**REQUIRED ACTION:** At the line containing "Screen dimensions: 984x1018", begin setting down the entries exactly, and stop only after the last line.
*** Opening GIVEN DATA ***
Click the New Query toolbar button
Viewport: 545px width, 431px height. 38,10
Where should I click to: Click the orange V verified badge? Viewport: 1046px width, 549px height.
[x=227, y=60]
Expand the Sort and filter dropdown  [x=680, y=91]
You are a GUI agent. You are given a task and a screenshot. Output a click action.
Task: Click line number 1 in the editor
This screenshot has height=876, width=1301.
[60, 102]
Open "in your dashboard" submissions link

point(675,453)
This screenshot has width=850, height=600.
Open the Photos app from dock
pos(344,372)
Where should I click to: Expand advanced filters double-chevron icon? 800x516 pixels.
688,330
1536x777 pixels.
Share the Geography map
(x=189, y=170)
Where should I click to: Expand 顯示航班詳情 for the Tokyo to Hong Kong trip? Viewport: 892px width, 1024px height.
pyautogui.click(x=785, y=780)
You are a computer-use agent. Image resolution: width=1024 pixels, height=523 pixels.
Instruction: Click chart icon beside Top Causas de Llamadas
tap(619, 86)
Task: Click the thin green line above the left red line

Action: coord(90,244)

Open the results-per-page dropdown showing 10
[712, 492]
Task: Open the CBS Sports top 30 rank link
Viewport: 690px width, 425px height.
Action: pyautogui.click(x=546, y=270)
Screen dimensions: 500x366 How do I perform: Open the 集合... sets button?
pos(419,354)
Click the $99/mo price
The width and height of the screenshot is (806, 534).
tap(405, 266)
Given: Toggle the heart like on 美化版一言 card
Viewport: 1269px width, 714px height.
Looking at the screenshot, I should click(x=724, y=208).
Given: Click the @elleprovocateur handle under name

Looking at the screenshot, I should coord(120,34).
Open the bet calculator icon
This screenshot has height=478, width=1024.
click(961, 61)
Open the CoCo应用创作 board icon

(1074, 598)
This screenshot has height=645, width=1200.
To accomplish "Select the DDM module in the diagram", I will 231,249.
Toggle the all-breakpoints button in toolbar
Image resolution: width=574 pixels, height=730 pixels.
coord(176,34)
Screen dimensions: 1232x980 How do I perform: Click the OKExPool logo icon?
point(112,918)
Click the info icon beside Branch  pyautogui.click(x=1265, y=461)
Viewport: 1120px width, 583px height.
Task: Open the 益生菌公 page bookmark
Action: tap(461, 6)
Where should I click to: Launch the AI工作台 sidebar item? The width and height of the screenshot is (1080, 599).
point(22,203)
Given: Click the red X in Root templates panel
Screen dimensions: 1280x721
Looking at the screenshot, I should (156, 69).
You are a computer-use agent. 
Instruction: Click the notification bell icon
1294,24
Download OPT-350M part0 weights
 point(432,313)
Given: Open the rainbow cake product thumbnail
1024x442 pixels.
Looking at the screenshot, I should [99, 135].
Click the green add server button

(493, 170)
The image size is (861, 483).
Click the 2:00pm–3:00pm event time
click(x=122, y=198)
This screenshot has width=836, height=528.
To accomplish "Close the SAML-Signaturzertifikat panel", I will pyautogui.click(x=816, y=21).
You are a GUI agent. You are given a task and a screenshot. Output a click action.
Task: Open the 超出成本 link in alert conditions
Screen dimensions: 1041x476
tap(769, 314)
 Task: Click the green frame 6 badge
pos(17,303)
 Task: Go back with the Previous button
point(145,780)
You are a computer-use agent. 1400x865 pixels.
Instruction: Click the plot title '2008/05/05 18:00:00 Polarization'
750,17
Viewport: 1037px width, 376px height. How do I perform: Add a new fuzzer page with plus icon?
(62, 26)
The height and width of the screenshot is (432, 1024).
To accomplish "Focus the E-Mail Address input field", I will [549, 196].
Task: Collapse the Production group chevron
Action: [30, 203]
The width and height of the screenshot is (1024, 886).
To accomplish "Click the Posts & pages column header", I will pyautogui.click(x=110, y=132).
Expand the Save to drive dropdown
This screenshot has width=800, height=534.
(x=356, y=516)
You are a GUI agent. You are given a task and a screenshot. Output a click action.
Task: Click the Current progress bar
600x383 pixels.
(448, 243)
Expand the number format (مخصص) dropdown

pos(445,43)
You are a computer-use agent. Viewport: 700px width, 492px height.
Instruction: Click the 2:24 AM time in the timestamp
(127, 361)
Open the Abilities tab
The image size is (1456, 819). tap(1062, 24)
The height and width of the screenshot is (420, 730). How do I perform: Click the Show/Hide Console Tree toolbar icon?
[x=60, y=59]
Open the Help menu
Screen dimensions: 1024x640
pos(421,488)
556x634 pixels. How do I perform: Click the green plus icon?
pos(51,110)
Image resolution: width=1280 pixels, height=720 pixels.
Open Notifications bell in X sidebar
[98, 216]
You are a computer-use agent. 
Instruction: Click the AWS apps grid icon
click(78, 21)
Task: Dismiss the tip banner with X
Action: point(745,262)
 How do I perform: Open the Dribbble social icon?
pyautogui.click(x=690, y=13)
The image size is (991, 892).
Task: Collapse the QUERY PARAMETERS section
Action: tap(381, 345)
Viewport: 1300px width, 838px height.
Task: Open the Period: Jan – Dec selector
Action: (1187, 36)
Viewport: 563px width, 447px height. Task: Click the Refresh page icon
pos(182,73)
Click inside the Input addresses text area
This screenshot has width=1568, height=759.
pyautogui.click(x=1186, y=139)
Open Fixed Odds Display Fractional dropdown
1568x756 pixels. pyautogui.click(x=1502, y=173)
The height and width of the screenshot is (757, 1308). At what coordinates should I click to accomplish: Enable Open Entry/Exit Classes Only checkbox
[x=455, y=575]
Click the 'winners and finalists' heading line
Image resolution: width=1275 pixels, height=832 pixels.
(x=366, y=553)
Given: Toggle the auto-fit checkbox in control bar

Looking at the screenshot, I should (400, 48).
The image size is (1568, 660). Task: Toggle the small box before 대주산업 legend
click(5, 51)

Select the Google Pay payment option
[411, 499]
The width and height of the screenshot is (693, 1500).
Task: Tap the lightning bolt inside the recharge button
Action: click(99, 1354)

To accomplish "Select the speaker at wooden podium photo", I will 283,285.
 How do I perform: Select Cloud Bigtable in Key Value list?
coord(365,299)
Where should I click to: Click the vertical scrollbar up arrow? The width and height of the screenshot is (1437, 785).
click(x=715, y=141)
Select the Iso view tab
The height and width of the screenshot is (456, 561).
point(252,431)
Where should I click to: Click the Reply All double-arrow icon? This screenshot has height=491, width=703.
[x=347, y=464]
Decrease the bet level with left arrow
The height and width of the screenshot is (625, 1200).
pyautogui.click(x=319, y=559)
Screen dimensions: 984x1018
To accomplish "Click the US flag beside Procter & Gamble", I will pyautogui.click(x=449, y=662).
*** Closing GIVEN DATA ***
**ANSWER TO THE EXERCISE:**
Screen dimensions: 984x1018
To accomplish "Click the US flag beside Procter & Gamble", I will pyautogui.click(x=449, y=662).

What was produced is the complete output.